You hear a lot about the separation of church and state when someone complains about a prayer before a football game. That, however, is no more a religious act than the invocation at a political fund-raiser. Making a fuss about pre-game prayer distracts us from a far more serious confusion of church and state that constitutional lawyers and most editorial writers ignore.

It is time to confront such personalities as Jerry Falwell, Jesse Jackson, and Al Sharpton and, in as public a rite as possible, to strip them of the title "reverend," which they use shamelessly to give vague theological support to their fundamentally political activity.

It is ironic, indeed, that Martin Luther King Jr., who drew on the gospel value of his ministerial calling to transform the conscience of the country on race has, in almost all textbooks that tell his story, been de-frocked. He is referred to more often as Dr. Martin Luther King and the source of his spiritual energy in the Baptist tradition is suppressed.

Why do we deny Martin Luther King, perhaps the greatest clergyman in the nation's history, the religious identity through which he defined and presented himself to America when we preserve it as an enhancing honorific for men who are full-time partisan politicians?
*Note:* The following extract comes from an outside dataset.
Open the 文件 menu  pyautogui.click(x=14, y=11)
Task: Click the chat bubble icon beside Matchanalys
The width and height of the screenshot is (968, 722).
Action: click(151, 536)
Perhaps for the same reason we won't tolerate prayers before football contests where they at least match sincere youthful ambition, but accept them at Congressional prayer breakfasts where the droned blessing, like the syrup covering their waffles, coats their waffling consciences.

The Rev. Jerry Falwell is the good gray dean of men whose lives center on politics more than the pulpits from which they preach. Let us grant his sincerity but not deny that his sonorous mixing of politics and religion meld finally into a message in which it is hard to separate the yearning for grace from the craving for clout.

The unctuous adding of reverend in every reference to Jesse Jackson misleads us about a man who would be better off if he defined himself as a pure politician than as a sometime preacher. He uses religion on both offense and defense in what even he recognizes as the game of politics.

Jackson, for all his flamboyance, is not a hypocrite, and he knows that when he makes his daily partisan accusations, he is playing a game for power not for piety.

Drop the title, Jesse, and stand on your own, as a spellbinding speaker seeking glory as much for yourself as for the Almighty. If it is a game, invoke the football principle and forbid the use of reverend as we do prayer before the kickoff.

The Rev. Al Sharpton is another celebrated character whose claims to ministerial authority are as cloudy, according to The New York Times disclosures of his recent legal deposition, as his claims to tax exemptions for various parts of his house. Sharpton claims good relationships with both God and Mammon, despite the Bible's warning that you cannot serve two masters.

Sharpton does not fool himself, however, in his calculated outrages because he understands the dynamics of modernity. He knows that the media will drink deep from the dangerous spring of his political imagination. He understands that the more you dislike him, the more his followers will believe in him, and that is the belief he really cares about.

Taking reverend away from the unblessed trinity of Falwell, Jackson, and Sharpton would be a fine step in maintaining a healthy separation between church and state.